*Document section*:
=======

Section 7.10                             Withholding.  The Corporation shall be entitled to deduct and withhold from any payment that is payable to any Member pursuant to this Agreement such amounts as the Corporation is required to deduct and withhold with respect to the making of such payment under the Code or any provision of U.S. state, local or foreign tax law.  To the extent that amounts are so withheld and paid over to the appropriate Taxing Authority by the Corporation, such withheld amounts shall be treated for all purposes of this Agreement as having been paid by the Corporation to the relevant Member.  Each Member shall promptly provide the Corporation with any applicable tax forms and certifications reasonably requested by the Corporation in connection with determining whether any such deductions and withholdings are required under the Code or any provision of U.S. state, local or foreign tax law.

 

Section 7.11                             Admission of the Corporation into a Consolidated Group; Transfers of Corporate Assets.

=======

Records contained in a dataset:
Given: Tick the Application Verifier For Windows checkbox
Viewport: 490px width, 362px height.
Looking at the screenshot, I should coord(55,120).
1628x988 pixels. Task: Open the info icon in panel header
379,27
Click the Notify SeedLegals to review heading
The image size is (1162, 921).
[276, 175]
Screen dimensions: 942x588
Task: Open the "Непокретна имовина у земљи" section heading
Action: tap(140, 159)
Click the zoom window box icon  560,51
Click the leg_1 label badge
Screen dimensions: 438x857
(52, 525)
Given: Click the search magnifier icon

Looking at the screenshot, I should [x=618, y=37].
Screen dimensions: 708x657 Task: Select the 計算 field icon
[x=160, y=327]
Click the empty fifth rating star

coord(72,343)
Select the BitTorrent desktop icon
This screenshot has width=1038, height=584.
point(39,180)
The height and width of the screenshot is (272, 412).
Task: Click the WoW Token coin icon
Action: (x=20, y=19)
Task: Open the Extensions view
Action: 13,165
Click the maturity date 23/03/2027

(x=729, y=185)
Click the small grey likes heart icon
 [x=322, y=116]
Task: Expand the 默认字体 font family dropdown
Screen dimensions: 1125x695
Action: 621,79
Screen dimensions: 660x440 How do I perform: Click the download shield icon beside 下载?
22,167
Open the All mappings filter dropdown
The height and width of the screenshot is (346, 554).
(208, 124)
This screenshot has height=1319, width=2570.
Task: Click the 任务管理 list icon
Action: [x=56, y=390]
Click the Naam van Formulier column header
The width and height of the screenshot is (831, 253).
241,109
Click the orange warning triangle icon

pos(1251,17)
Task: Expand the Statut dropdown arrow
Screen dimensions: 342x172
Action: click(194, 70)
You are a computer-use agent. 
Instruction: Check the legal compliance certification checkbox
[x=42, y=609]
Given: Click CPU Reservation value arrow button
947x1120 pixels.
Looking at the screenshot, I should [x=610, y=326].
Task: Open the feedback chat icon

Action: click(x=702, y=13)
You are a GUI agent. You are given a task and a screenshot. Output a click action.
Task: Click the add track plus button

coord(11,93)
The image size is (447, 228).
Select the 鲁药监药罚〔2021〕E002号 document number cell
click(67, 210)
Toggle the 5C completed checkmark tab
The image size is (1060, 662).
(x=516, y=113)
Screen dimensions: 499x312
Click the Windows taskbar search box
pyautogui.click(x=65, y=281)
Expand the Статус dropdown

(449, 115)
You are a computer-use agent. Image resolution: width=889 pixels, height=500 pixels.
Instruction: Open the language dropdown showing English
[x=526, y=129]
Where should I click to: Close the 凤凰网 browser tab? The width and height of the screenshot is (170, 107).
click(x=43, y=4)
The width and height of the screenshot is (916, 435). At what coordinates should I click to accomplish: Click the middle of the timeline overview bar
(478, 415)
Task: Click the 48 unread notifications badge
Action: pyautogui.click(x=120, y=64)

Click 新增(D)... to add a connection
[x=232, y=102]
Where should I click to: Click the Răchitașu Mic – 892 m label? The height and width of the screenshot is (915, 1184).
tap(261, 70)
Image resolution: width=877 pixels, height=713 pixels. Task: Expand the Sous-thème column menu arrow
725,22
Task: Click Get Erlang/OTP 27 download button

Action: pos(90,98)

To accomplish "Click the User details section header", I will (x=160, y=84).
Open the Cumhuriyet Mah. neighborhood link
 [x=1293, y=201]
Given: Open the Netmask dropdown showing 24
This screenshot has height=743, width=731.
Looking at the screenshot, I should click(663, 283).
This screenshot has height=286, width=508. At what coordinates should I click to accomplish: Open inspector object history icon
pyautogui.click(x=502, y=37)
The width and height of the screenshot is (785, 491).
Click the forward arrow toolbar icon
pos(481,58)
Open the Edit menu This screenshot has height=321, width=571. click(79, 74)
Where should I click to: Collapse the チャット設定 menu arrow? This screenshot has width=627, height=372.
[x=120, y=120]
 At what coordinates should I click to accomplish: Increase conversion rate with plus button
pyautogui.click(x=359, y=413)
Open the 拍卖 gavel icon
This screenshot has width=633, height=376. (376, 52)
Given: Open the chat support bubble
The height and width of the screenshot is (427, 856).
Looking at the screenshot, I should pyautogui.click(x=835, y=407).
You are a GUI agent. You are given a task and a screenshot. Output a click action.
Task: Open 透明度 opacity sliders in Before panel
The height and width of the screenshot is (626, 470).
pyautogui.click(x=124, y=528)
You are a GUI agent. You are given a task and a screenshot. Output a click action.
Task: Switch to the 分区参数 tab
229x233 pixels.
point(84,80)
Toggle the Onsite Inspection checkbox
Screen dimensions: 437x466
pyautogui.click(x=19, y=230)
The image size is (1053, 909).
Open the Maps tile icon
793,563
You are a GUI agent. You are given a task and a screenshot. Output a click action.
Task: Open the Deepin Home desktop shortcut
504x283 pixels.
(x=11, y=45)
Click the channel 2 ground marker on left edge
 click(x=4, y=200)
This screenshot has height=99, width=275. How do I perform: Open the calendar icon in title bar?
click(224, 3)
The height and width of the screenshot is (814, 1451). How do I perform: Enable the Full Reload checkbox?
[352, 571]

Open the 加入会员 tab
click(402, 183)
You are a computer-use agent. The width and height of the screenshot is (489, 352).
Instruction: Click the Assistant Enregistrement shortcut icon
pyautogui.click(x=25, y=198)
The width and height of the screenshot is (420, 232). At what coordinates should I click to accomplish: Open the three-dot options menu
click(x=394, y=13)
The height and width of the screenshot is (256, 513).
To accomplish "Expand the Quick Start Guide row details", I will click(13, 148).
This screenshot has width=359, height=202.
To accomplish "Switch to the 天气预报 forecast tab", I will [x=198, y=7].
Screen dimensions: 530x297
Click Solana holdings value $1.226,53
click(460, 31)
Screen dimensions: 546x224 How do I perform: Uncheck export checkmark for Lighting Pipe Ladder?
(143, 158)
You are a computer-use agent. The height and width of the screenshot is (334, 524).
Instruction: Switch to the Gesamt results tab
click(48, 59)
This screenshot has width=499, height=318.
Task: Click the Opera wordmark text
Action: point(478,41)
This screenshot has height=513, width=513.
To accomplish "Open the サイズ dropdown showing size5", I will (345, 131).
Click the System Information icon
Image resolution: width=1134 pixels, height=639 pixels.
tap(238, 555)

=======

*Written exercise 1*:
In the agreement excerpt on withholding, how are amounts that the Corporation withholds and pays over to the appropriate Taxing Authority treated?
*Written exercise 2*:
Please carry on the agreement excerpt on withholding from the point where it stops.

*Written response 1*:
For all purposes of the Agreement, they are treated as having been paid by the Corporation to the relevant Member.

*Written response 2*:
(a)                                 If the Corporation is or becomes a member of an affiliated or consolidated group of corporations that files a consolidated income Tax Return pursuant to Section 1501 or other applicable Sections of the Code governing affiliated or consolidated groups, or any corresponding provisions of U.S. state or local law, then: (i) the provisions of this Agreement shall be applied with respect to the group as a whole; and (ii) Tax Benefit Payments, Early Termination Payments, and other applicable items hereunder shall be computed with reference to the consolidated taxable income of the group as a whole.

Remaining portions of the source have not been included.